Bu sözlerden 2 yıl sonra Ahmet Türk'ün tutuksuz yargılanmasını istediğini gördük.

Bugüne dek hala bir yere Ne mutlu Türkiye diye yazdırmadı,
çocuklarımıza andımızı tekrar öğretmedi,
AKP'den yüce divanda hesap sormadı
ve kimseyi de persil ile, tursil ile yıkamadı ama sayesinde Ahmet Türk hapisten çıktı ve 'asla ittifak yapmayacağı' AKP ile Cumhur İttifakını kurdular. Bununla da yetinmeyip, bir de ona göre kanunu değiştirdiler.

Bugün yaşanan bütün bunlar için bahane de hazırdı; 15 Temmuz!

» **Yapılacak iş**: Yukarıdaki metinde "Bu sözlerden 2" sözleriyle başlayan yerden aşağıda "hazırdı; 15 Temmuz!" sözleriyle biten yere kadar her şeyi harfi harfine tekrarlayın.

» **Sağlanan veriler**:
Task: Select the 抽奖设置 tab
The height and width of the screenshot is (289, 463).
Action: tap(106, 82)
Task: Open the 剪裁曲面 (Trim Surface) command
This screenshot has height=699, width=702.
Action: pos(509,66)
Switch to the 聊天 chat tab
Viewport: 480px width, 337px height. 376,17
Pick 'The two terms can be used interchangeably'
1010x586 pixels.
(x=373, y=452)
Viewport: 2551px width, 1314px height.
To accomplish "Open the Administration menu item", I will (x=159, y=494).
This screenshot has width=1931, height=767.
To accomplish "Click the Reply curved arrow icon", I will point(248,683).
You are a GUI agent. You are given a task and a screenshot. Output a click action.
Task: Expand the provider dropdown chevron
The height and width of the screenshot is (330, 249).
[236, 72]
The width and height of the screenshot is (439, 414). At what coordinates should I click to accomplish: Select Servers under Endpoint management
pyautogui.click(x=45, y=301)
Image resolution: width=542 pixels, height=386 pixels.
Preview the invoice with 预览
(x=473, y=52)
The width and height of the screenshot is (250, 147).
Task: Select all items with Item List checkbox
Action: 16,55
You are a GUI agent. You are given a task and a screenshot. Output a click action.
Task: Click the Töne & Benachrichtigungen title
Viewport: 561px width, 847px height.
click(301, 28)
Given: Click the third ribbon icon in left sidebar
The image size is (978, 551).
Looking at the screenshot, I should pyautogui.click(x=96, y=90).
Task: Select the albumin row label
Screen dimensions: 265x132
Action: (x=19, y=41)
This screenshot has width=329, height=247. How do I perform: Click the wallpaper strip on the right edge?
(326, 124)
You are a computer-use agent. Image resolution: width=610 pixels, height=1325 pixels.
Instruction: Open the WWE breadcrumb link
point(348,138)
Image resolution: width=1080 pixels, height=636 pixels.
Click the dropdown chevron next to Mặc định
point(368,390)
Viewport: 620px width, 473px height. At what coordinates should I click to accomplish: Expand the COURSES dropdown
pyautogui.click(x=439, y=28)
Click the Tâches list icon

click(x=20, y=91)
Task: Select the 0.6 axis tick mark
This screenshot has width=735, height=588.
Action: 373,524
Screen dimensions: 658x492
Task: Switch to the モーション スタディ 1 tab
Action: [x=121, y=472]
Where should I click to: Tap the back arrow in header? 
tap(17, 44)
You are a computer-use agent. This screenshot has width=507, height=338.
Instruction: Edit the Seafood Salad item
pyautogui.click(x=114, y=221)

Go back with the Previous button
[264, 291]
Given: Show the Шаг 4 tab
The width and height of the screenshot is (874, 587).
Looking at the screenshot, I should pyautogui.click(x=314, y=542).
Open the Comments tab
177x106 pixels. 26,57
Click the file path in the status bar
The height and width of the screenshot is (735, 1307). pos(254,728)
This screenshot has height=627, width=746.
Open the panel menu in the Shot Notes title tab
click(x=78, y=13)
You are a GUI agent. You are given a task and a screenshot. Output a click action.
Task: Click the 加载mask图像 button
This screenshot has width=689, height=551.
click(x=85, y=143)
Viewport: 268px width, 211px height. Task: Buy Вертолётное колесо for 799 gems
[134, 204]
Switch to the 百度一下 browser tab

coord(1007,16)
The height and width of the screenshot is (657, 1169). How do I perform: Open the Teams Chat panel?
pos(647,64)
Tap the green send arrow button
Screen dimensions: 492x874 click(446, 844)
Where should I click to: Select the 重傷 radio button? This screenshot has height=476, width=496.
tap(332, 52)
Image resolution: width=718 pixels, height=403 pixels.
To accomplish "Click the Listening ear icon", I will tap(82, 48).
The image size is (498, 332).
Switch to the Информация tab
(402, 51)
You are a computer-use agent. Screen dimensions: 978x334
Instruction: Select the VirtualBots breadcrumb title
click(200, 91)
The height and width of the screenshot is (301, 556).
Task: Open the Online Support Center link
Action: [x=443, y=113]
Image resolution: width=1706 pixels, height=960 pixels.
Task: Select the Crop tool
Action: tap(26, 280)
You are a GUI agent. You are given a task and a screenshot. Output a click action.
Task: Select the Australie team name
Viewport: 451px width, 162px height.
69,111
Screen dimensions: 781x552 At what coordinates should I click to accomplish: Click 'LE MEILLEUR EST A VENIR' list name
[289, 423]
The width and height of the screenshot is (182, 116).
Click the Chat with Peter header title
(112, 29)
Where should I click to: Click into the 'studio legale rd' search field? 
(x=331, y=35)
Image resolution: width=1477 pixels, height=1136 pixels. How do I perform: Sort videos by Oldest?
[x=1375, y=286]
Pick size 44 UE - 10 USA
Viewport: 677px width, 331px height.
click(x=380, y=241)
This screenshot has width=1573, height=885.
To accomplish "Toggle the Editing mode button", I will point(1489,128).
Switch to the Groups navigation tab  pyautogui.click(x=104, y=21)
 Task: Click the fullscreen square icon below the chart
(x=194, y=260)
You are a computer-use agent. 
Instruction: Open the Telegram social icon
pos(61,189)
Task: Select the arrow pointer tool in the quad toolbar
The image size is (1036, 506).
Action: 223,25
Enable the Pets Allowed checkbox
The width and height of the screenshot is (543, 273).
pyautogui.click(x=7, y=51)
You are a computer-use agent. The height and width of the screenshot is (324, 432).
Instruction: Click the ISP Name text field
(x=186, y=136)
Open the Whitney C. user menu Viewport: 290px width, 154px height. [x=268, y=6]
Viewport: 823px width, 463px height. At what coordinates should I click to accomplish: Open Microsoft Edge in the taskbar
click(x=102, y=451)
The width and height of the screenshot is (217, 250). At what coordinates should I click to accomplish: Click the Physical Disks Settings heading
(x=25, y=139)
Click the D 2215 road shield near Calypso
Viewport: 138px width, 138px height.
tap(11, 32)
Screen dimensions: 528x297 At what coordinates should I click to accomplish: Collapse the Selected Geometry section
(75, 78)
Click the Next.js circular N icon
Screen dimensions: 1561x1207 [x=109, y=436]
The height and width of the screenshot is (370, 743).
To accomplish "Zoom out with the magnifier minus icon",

» **Yanıt**:
Bu sözlerden 2 yıl sonra Ahmet Türk'ün tutuksuz yargılanmasını istediğini gördük.

Bugüne dek hala bir yere Ne mutlu Türkiye diye yazdırmadı,
çocuklarımıza andımızı tekrar öğretmedi,
AKP'den yüce divanda hesap sormadı
ve kimseyi de persil ile, tursil ile yıkamadı ama sayesinde Ahmet Türk hapisten çıktı ve 'asla ittifak yapmayacağı' AKP ile Cumhur İttifakını kurdular. Bununla da yetinmeyip, bir de ona göre kanunu değiştirdiler.

Bugün yaşanan bütün bunlar için bahane de hazırdı; 15 Temmuz!